**WORK ORDER**
One part of the entries below is wanted: the lines from the one containing "How do I perform: Rotate" through the one containing "Task: Expand the Default levels dropdown". Write those out exactly and nothing else.

**EXERCISE DATA**
┄┄┄┄┄┄┄┄┄┄

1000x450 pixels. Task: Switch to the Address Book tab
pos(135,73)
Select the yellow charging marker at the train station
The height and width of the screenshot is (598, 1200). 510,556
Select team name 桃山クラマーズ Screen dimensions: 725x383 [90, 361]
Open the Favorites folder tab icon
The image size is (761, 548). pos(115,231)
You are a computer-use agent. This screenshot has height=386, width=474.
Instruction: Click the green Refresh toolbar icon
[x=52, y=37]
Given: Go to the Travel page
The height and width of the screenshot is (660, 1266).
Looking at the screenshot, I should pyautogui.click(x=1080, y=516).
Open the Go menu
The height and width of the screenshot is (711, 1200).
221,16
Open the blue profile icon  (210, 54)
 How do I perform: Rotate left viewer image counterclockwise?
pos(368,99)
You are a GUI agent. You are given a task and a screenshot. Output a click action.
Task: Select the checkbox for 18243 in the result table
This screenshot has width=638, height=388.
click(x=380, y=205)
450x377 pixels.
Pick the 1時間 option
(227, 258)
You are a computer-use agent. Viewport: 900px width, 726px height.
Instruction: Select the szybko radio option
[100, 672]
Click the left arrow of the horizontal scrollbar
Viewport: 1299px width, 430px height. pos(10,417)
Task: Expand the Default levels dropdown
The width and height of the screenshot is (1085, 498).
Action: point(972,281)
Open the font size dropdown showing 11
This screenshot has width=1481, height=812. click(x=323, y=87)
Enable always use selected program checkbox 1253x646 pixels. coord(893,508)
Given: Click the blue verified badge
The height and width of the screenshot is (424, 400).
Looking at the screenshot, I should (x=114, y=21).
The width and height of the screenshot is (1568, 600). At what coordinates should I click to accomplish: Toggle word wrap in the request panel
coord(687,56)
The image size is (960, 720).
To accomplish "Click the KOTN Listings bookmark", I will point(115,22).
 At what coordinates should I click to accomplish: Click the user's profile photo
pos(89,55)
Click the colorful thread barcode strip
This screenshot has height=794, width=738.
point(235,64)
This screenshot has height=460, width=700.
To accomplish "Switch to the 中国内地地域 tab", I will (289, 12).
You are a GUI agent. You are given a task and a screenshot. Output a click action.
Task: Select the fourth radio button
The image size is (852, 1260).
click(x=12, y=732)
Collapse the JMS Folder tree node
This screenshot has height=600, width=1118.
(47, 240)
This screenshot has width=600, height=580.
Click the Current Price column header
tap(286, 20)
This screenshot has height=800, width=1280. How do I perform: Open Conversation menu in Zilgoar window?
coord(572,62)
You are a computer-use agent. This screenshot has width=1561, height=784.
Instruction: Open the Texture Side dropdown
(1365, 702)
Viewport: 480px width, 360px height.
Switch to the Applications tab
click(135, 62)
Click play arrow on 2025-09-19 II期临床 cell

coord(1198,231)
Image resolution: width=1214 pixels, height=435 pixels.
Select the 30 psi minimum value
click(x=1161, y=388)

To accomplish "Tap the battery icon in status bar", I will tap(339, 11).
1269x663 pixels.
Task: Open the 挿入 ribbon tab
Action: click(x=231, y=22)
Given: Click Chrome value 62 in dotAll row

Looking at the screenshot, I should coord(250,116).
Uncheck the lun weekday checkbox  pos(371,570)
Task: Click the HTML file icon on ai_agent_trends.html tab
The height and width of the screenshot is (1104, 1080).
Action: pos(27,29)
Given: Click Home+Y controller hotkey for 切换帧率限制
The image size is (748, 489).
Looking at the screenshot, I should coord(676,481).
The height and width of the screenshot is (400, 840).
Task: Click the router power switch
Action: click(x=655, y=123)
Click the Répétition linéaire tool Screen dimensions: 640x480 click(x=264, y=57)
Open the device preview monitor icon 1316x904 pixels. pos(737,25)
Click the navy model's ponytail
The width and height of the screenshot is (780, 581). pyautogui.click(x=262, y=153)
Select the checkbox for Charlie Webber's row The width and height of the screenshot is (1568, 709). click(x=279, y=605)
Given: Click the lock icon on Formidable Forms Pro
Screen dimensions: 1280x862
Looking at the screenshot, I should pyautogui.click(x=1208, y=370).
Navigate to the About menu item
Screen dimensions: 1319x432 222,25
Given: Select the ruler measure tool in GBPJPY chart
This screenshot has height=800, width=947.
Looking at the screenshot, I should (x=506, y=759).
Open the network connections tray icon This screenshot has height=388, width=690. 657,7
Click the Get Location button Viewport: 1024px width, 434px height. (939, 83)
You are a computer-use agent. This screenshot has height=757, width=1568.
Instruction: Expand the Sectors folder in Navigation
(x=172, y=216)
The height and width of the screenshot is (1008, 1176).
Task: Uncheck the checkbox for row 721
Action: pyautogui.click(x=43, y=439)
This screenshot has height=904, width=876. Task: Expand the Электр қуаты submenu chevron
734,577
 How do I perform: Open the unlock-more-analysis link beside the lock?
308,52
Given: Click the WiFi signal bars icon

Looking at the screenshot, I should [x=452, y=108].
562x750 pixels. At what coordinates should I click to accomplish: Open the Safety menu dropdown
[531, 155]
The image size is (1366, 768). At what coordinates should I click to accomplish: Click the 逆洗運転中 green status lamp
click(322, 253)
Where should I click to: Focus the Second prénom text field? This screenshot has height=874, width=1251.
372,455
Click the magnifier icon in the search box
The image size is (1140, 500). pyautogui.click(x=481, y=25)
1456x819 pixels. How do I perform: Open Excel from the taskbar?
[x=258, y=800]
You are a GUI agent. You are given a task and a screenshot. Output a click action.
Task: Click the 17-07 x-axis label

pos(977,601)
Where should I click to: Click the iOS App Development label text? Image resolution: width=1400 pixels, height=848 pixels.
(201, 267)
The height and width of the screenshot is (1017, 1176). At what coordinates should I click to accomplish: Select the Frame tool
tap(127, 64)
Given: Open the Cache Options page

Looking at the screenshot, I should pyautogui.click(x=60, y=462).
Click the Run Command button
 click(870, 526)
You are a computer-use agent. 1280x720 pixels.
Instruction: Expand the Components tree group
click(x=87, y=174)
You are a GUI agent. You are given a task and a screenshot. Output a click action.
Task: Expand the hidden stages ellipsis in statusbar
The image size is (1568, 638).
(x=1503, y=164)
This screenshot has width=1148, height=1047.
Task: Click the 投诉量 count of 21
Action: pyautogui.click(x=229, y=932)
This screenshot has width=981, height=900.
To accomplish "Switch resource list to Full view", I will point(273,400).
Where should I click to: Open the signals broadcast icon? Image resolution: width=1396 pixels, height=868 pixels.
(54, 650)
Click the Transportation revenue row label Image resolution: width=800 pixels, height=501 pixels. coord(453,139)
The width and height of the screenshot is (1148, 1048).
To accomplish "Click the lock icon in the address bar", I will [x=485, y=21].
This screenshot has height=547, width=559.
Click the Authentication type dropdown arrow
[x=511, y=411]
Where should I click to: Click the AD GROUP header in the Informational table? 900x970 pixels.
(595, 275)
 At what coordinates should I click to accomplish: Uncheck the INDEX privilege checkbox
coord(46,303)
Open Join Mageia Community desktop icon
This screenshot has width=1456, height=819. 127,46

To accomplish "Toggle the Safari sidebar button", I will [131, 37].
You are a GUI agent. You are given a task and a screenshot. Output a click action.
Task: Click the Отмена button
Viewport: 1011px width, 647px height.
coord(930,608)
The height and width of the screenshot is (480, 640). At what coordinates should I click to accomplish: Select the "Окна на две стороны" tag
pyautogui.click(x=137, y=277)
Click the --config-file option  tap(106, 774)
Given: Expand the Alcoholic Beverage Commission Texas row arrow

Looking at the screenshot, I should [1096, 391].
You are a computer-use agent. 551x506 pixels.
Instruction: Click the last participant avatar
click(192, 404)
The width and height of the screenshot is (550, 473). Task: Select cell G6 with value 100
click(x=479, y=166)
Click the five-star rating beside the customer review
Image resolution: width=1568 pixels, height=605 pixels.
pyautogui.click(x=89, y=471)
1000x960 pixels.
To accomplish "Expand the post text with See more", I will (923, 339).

┄┄┄┄┄┄┄┄┄┄

**EXERCISE SOLUTION**
 How do I perform: Rotate left viewer image counterclockwise?
pos(368,99)
You are a GUI agent. You are given a task and a screenshot. Output a click action.
Task: Select the checkbox for 18243 in the result table
This screenshot has width=638, height=388.
click(x=380, y=205)
450x377 pixels.
Pick the 1時間 option
(227, 258)
You are a computer-use agent. Viewport: 900px width, 726px height.
Instruction: Select the szybko radio option
[100, 672]
Click the left arrow of the horizontal scrollbar
Viewport: 1299px width, 430px height. pos(10,417)
Task: Expand the Default levels dropdown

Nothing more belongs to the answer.